The following HTML text is provided to enhance online
readability. Many aspects of typography translate only awkwardly to HTML.
Please use the page image
as the authoritative form to ensure accuracy.
The committee responsible for VAO found that there was inadequate or insufficient information to determine whether an association existed between exposure to the chemicals of interest (2,4-D, 2,4,5-T or its contaminant TCDD, picloram, or cacodylic acid) and leukemia. Additional information available to the committees responsible for Update 1996, Update 1998, and Update 2000 did not change that finding (see Table 6-49).
Update of the Scientific Literature
Occupational Studies
Burns et al. (2001) reported data on a cohort of 1,517 male workers involved in the manufacture or formulation of 2,4-D in 1945–1994. A job–exposure matrix was developed to assign workers to exposure categories based on measurements of time-weighted average exposure.
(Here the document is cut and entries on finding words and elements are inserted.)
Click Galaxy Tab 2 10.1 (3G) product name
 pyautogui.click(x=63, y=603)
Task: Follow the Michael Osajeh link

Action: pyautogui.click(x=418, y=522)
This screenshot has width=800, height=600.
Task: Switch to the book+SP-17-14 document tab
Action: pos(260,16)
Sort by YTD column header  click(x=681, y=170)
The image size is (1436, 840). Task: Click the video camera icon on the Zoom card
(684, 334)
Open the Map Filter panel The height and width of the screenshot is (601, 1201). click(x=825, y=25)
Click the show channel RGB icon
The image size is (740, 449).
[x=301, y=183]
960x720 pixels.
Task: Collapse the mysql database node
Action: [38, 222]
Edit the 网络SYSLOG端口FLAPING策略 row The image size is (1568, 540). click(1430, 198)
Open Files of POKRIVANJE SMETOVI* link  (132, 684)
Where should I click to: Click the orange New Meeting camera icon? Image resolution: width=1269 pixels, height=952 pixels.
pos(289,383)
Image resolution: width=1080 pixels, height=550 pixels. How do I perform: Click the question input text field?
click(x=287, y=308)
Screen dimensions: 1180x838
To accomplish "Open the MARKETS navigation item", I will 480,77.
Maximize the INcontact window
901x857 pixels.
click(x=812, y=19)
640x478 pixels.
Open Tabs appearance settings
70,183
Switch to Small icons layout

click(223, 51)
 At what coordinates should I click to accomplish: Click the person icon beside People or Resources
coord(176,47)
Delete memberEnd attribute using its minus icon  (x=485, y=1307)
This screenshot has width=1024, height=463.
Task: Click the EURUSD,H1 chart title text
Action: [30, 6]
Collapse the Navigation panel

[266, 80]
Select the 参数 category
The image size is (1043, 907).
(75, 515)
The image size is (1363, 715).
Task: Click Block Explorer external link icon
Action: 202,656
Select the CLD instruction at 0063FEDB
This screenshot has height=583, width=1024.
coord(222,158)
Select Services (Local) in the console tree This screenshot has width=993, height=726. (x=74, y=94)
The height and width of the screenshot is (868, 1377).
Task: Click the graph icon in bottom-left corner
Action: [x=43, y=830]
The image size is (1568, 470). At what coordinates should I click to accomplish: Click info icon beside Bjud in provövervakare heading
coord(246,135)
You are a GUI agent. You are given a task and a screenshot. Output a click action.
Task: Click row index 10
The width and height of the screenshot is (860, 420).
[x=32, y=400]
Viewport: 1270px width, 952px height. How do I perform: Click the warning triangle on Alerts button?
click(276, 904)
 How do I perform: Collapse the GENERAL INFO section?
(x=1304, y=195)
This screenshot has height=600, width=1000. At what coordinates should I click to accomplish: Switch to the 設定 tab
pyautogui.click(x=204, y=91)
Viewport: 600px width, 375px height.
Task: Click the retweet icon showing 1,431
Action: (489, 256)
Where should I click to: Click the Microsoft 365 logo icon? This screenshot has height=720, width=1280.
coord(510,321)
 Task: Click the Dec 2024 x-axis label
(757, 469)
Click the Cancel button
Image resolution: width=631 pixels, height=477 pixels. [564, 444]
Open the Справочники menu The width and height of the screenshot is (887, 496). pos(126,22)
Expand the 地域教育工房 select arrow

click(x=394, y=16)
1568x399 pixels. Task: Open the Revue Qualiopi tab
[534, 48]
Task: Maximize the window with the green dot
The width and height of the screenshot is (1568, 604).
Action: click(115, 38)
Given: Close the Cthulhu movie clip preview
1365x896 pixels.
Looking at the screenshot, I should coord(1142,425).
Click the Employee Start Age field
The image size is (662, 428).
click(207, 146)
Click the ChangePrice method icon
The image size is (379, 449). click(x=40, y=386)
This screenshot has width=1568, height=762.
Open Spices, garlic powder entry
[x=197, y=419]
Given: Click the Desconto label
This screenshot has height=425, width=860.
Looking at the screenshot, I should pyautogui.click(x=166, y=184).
Mortality in the study cohort was compared with mortality for all white US males and for an internal reference population of nonexposed manufacturing workers in the same company (see Chapter 4 for study details). Mortality from leukemia in the entire cohort was similar to rates in all US males (four deaths; SMR = 1.3, 0.4 –3.3). Similar results were obtained in an analysis based on a 20-year induction period. In the comparison with nonexposed workers, an excess in lymphopoietic mortality was noted in workers with high-cumulative-dose exposure to 2,4-D (four deaths; RR = 2.1 for 0-year induction and 2.7 for 20-year induction). That subgroup of exposed workers did not experience deaths from non-Hodgkin's lymphoma but may have included deaths from Hodgkin's disease and MM in addition to leukemia.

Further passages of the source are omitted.